Montag was instrumental in starting the sports medicine program at what now is New West Sports Medicine and Orthopedic Surgery at 2810 W. 35th St. For the last three years, Montag has been a career consultant for Right Management, helping laid-off people find new career paths. He has a master’s degree in rehabilitation psychology.

Since Montag cannot use his right hand, he attaches this specially designed cuff to his right wrist, which allows him to paint.

Paintbrush salvation

Through it all, he kept painting. When he was stressed, his wife told him to paint. Sometimes she simply taped a paintbrush to the front door. “She’s my best critic,” he said.

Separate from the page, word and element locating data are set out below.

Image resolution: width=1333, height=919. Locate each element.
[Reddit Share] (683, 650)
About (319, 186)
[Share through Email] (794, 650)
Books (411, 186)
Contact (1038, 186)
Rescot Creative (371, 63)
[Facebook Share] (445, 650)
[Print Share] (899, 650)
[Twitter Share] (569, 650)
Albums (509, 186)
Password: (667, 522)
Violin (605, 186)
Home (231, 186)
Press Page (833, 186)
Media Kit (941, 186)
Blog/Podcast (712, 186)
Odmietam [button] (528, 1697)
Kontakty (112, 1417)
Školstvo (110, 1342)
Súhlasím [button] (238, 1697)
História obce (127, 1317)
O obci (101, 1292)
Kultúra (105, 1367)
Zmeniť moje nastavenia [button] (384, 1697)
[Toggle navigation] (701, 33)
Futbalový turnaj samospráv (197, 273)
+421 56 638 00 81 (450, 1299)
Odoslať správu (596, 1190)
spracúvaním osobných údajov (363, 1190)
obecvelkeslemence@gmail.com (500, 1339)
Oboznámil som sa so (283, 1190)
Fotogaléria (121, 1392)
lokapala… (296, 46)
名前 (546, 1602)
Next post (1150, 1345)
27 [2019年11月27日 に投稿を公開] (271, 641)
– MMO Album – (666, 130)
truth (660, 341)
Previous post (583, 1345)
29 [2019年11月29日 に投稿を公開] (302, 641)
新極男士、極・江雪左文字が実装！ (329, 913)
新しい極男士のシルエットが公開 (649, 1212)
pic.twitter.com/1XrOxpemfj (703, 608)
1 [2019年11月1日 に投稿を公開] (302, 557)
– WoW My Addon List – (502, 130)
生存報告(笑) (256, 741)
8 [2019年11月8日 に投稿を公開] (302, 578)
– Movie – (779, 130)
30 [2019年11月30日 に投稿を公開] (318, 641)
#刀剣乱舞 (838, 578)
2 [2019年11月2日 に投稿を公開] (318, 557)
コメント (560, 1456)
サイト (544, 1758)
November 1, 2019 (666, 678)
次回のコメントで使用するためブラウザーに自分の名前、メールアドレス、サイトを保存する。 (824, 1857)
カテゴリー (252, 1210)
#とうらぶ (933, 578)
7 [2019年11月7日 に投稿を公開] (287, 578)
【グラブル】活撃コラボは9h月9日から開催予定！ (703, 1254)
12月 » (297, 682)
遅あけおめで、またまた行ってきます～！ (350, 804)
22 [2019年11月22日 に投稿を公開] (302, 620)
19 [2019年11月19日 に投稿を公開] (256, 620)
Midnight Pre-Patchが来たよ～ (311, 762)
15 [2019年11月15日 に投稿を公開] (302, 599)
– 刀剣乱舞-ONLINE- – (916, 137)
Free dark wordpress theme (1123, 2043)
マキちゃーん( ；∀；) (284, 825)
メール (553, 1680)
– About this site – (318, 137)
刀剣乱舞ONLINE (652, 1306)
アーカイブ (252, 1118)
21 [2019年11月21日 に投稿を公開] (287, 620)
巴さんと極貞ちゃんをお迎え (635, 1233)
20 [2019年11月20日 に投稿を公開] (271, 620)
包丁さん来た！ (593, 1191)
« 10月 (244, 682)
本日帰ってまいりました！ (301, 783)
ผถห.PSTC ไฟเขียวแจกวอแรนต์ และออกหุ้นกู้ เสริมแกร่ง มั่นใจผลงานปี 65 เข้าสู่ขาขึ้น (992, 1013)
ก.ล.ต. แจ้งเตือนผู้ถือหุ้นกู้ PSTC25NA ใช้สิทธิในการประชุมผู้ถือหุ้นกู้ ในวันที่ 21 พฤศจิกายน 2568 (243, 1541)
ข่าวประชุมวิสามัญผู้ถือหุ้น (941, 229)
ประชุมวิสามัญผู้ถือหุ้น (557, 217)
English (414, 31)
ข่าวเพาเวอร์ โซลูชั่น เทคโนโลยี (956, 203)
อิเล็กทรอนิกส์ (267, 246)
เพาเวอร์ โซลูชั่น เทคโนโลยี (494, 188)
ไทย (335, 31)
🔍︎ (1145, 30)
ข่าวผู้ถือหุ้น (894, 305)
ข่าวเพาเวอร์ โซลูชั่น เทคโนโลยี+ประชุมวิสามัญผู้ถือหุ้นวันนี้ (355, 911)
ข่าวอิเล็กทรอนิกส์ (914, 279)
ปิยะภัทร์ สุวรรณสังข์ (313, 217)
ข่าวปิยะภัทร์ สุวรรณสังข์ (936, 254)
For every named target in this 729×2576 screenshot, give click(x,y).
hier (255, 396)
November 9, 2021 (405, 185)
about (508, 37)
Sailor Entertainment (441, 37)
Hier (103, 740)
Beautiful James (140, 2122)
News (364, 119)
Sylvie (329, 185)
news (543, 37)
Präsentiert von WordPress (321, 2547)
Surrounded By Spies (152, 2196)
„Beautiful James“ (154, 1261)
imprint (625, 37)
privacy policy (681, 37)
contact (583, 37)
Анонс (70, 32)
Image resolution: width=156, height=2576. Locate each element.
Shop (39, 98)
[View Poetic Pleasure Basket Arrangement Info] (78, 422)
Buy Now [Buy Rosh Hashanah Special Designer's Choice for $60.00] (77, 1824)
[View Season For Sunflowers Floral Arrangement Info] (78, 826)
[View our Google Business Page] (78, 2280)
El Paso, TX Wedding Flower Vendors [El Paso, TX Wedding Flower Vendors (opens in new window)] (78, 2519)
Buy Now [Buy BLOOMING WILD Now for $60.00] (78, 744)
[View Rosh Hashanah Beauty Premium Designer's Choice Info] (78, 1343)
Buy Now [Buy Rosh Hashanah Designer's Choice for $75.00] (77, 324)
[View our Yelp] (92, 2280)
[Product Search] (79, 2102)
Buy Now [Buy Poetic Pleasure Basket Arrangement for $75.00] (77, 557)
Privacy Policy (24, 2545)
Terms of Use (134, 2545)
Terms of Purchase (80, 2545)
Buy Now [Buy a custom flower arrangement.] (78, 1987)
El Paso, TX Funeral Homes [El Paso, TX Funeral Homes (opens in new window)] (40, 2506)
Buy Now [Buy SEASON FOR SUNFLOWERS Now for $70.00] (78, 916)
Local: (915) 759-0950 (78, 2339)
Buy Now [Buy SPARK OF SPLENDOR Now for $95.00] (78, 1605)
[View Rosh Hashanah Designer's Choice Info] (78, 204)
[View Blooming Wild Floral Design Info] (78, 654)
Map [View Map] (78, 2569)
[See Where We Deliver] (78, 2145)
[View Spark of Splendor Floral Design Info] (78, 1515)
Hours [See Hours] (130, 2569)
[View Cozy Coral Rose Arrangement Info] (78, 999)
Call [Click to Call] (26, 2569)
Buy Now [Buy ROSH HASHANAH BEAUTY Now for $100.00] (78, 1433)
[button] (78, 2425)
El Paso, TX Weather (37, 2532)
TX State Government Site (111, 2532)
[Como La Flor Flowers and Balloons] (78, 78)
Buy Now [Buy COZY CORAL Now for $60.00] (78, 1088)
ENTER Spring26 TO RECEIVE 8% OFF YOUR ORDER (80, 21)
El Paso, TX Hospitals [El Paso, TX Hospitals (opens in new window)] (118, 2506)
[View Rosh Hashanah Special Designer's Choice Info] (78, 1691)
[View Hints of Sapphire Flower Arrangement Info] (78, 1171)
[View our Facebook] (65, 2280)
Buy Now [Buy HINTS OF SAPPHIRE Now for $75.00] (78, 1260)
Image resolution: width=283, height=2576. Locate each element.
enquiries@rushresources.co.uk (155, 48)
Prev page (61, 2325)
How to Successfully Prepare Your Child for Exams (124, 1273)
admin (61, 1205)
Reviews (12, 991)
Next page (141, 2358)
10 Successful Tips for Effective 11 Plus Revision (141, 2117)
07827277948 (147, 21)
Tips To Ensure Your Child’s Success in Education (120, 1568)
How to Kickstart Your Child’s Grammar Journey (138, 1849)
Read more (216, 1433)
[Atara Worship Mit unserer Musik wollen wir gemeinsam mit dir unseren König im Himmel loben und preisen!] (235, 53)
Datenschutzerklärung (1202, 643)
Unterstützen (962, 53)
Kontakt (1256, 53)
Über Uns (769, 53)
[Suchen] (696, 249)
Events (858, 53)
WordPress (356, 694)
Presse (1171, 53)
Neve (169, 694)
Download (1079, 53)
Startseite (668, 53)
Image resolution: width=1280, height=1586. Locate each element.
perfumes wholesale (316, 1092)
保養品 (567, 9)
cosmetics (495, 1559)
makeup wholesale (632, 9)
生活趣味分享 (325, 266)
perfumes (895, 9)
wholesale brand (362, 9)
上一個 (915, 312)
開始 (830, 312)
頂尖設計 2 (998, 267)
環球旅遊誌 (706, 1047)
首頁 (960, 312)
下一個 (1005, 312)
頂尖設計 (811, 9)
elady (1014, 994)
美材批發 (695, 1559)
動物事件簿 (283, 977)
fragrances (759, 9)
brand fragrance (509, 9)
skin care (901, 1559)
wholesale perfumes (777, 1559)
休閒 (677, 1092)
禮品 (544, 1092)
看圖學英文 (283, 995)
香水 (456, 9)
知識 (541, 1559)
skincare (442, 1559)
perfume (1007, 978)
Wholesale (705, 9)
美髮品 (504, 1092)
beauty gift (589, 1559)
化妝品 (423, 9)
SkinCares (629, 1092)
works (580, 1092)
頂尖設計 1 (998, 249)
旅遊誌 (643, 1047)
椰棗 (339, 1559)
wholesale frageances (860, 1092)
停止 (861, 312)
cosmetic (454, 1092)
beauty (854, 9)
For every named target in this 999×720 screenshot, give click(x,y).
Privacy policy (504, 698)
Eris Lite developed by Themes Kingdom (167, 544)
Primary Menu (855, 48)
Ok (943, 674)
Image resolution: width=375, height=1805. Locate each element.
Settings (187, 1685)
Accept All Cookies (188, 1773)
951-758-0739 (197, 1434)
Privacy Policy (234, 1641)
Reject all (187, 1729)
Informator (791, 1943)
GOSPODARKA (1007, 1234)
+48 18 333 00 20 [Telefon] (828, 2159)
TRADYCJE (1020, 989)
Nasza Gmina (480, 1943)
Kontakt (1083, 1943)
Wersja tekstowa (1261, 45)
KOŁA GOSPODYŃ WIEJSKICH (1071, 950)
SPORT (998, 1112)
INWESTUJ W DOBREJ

His paintings hang in every room in his house, including the bathroom. Color brightens all of them, even snow-drenched landscapes.

He works from photographs he has taken, many during his extensive travels to Civil War re-enactments, pow-wows, the Grand Canyon’s North Rim and the Black Hills. He paints sights close to home, too, including Chimney Rock and the sandhill cranes. Sometimes he paints scenes he’s spotted in magazines or the Kearney Hub. “People would say, ‘You shoot photos. That’s good for you,’” he said. “But the way people think is not always how it is. There’s something more there than meets the eye.”

His paintings, done in oils or acrylics or watercolors, take several weeks to complete. Before he starts, he often does extensive research. From 2001 to 2007, he used resources at the Buffalo County Historical Society’s Trails & Rails Museum to paint five historic images from Kearney, including the old Fort Theater, the Frank House, the Midway Hotel, the old Opera House and the chapel at CHI Health Good Samaritan.

Montag poses with a painting of his athletic injury and its consequences. Among other things, it includes the rings he mastered as a gymnast, Christ’s crown of thorns, his damaged spinal cord, broken bones, a rose and more.

‘Incredible together’

In their 34 years of marriage, Jeff has taught Beth how to do household projects he cannot do, such as putting up drywall, installing a ceiling fan and mowing the grass. “I am the eyes. She is my hands. We are incredible together,” he said.

Although few quadriplegics can have children, the couple had three, and Beth home-schooled them all. They are Ben, 33, a nuclear engineer in Wamego, Kan., Cassie, 31, a writer, and Mandy, 27, who is in nursing school. Beth teaches English as a Second Language at the University of Nebraska at Kearney. Montag loves to tell how, when his children were small, they asked him why people always stared at them. Montag knew it was his wheelchair, but he told them cheerfully, “They stare because we’re famous.”

Although Montag misses the power he felt as a gymnast — “my ability to manipulate and control my body was wonderful” — he long ago accepted his 43-year-old injury. Once in a while, his inner self still asks why, he said, but “We can all find someone who’s worse off. The person I was before went away. The person I am now lives with what he’s got.”

He added, “I truly think able-bodied people are scared to death of all this. People without disabilities love hearing stories like mine, but often, when they truly get involved with us, they begin feeling our pain. A lot of people can’t take it. They grab onto the rope and go back up to the surface.

“Even physicians struggle with disability. When they have to work with a quadriplegic for an extensive time, it upsets their comfort zone.”

When Montag retires, he hopes to paint pictures for families who have lost loved ones who served in the military. “A photograph is a picture, but a painting is an heirloom. I want to touch their lives by giving back,” he said.